**Text block:**
==============================
Retool - Security Considerations

We are currently exploring using retool to build out a management portal for external clients (1000+ external users, 100+ tenants), and are currently looking into things from a security perspective.

The ability to tie into resources (databases, APIs, etc.) is great, but from a security perspective, we're not seeing much beyond row-level security which seems severely limited in itself.

Are there any mechanisms to allow for:

  1. Server-side input validation prior to write (insert, update, POST, etc.) queries being executed? The idea would be to do more thorough checks against incoming parameters to ensure the changes being made are within the allowed scopes for the specific user.
  2. The ability to pass a session token (e.g., access_token, id_token, or similar from the retool login session) along with API requests that can be validated by internal services against the user and then our internal API can perform the corresponding action. This would not be ideal, but at least a workaround, in that it would limit us from using the built-in functionality for making read/write queries directly against a database, but at least we can write custom logic at an API-level to accomplish this.
==============================
**Exercise:** Reproduce the entire Retool security post above word for word.
==============================
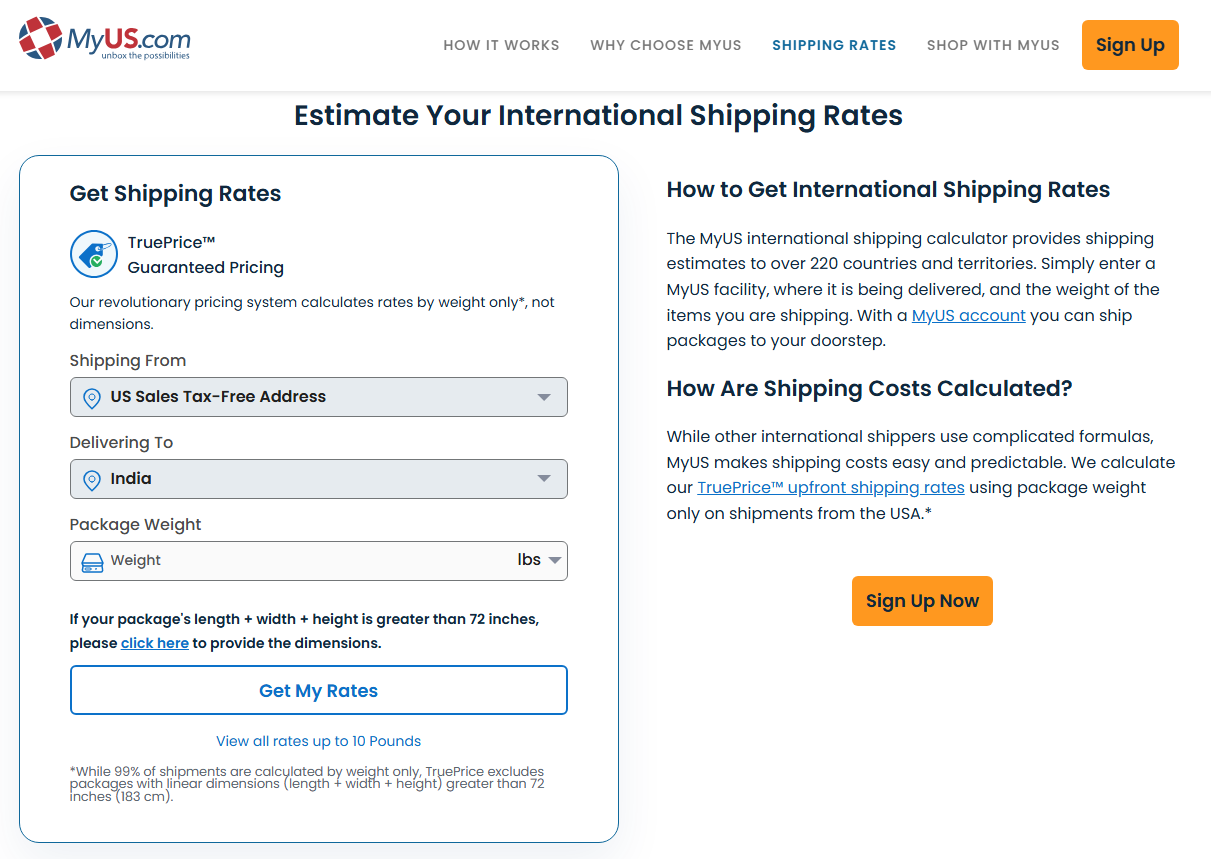Follow the 'click here' dimensions link
Screen dimensions: 1211x859
point(155,643)
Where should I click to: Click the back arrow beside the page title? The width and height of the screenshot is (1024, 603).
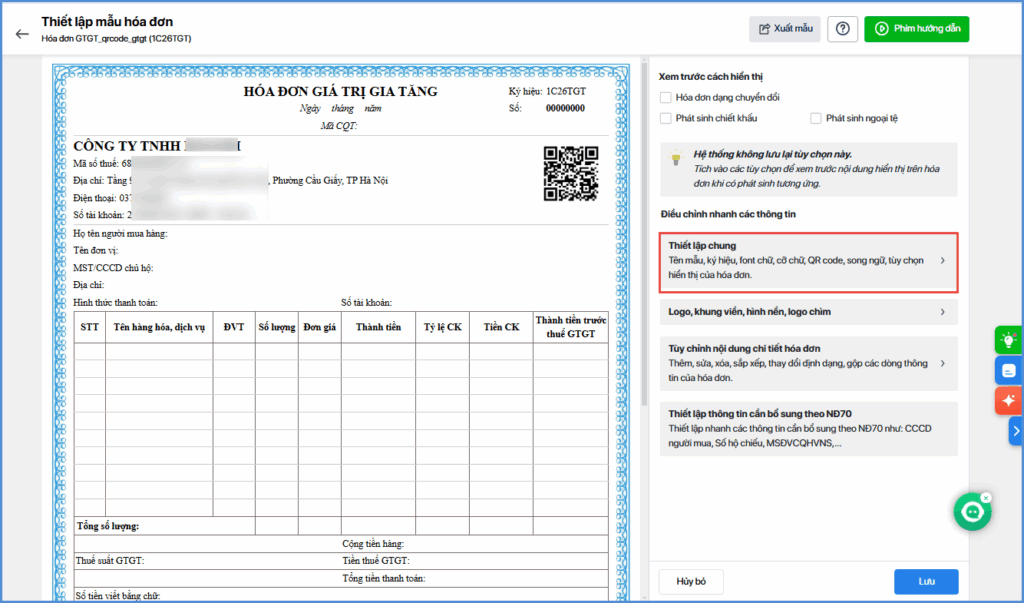tap(22, 32)
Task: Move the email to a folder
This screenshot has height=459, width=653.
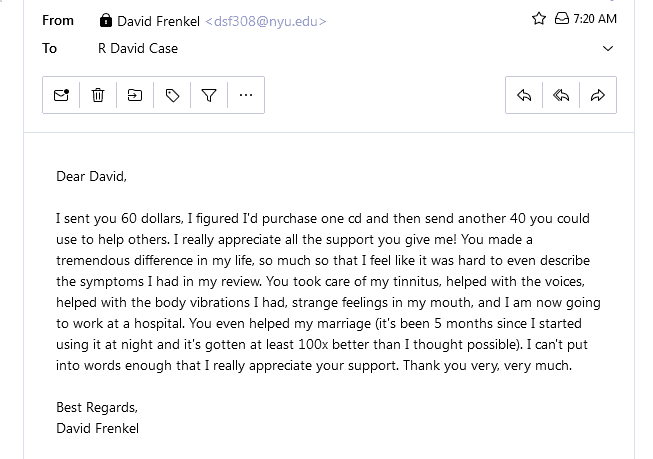Action: (x=135, y=95)
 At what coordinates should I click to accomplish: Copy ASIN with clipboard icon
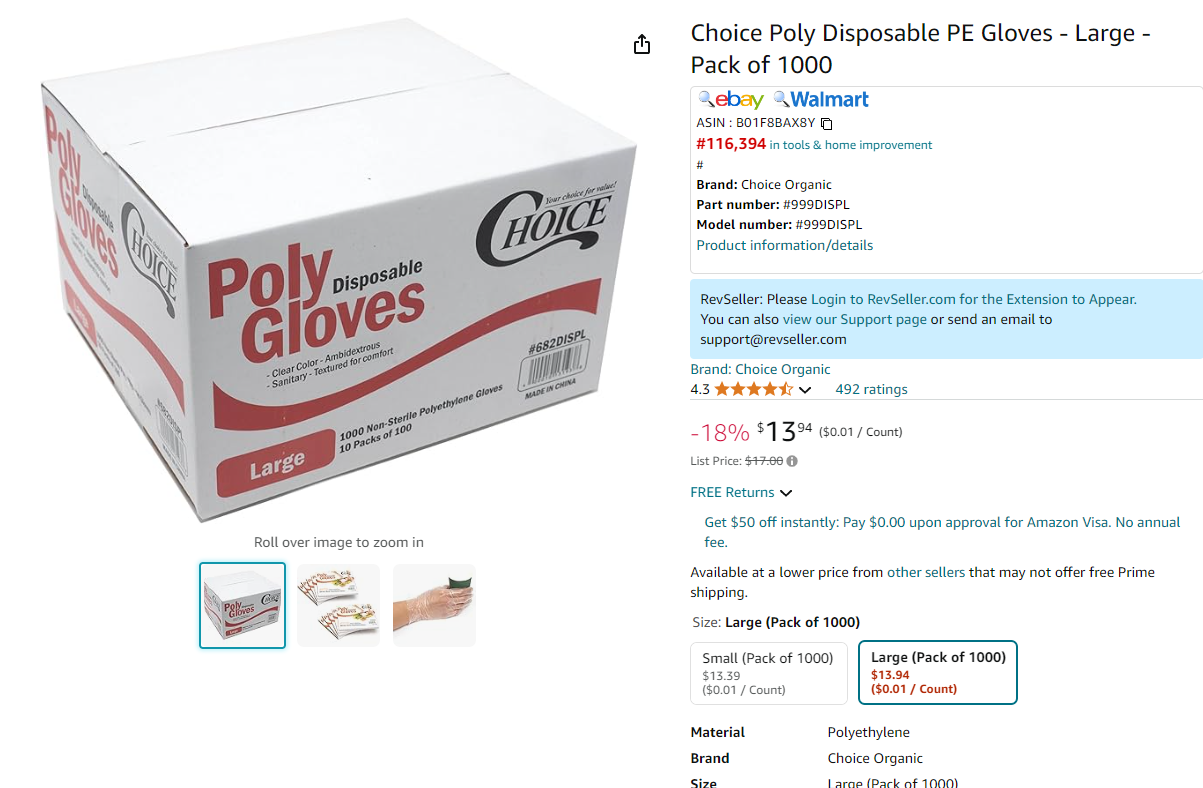(x=827, y=124)
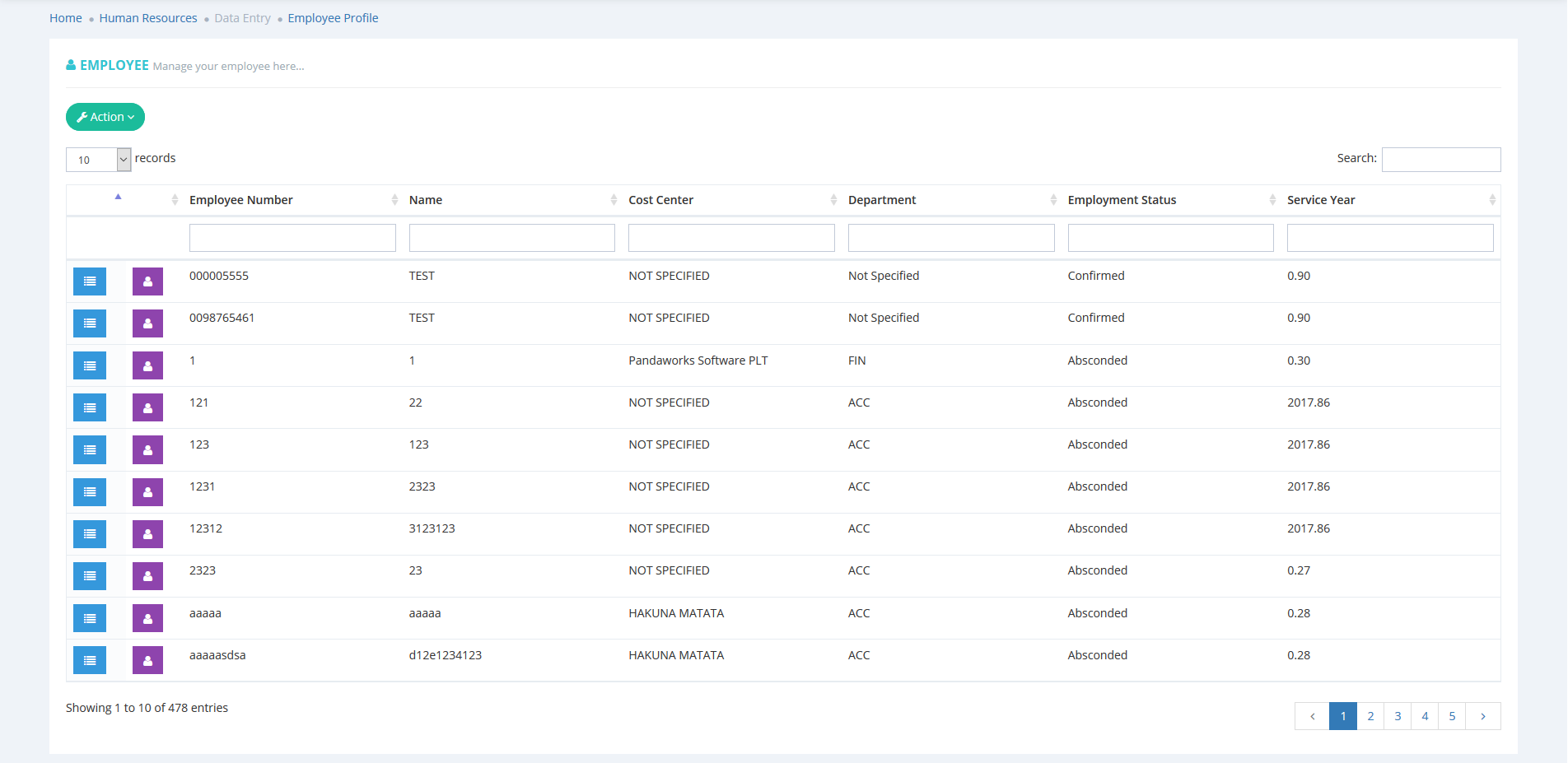Open the Action dropdown button

tap(105, 117)
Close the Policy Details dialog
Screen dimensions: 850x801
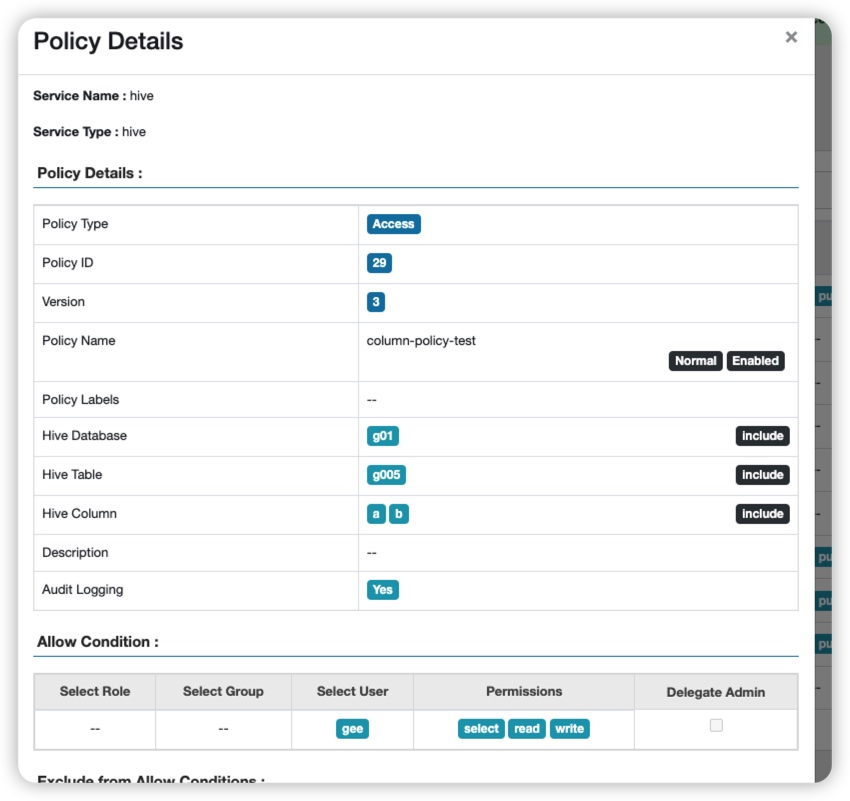(x=791, y=37)
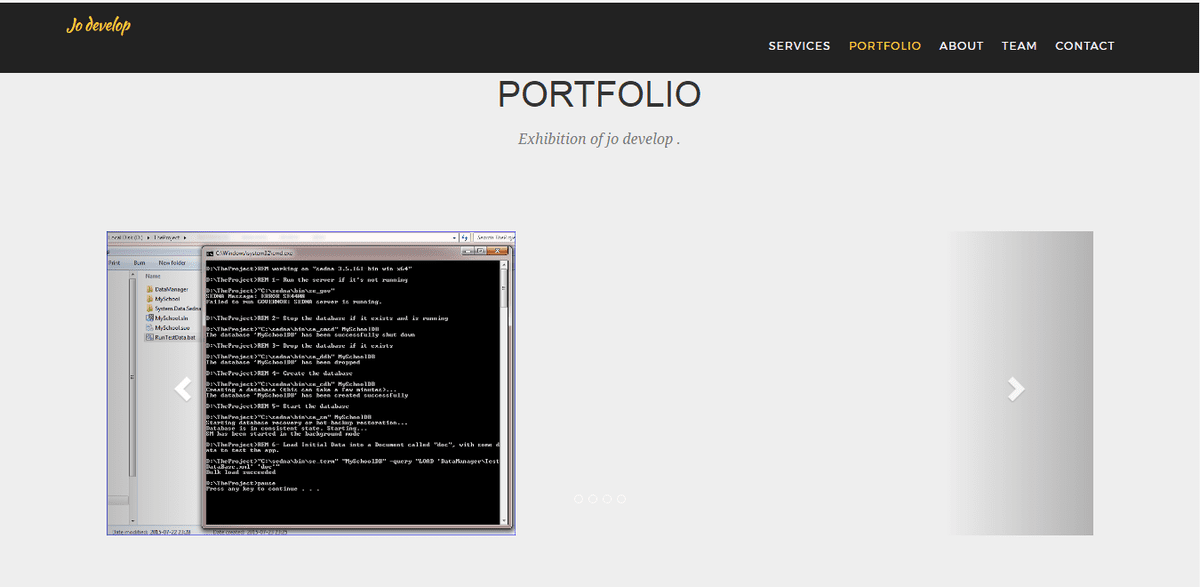Click the System.Data.Sedna folder icon
This screenshot has width=1200, height=587.
click(149, 308)
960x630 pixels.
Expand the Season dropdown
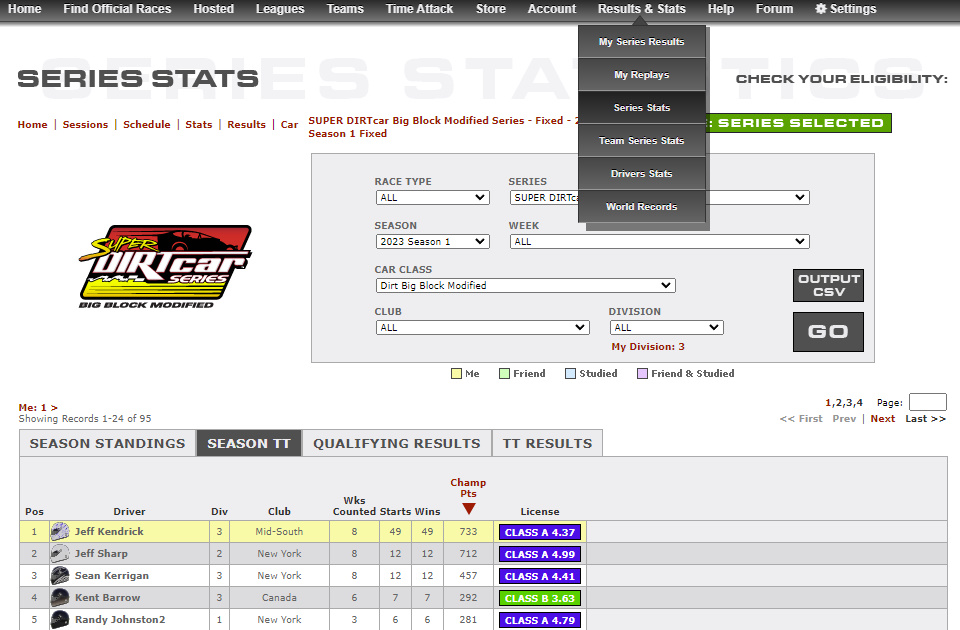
==============================
**Response to the exercise:**
Retool - Security Considerations

We are currently exploring using retool to build out a management portal for external clients (1000+ external users, 100+ tenants), and are currently looking into things from a security perspective.

The ability to tie into resources (databases, APIs, etc.) is great, but from a security perspective, we're not seeing much beyond row-level security which seems severely limited in itself.

Are there any mechanisms to allow for:

  1. Server-side input validation prior to write (insert, update, POST, etc.) queries being executed? The idea would be to do more thorough checks against incoming parameters to ensure the changes being made are within the allowed scopes for the specific user.
  2. The ability to pass a session token (e.g., access_token, id_token, or similar from the retool login session) along with API requests that can be validated by internal services against the user and then our internal API can perform the corresponding action. This would not be ideal, but at least a workaround, in that it would limit us from using the built-in functionality for making read/write queries directly against a database, but at least we can write custom logic at an API-level to accomplish this.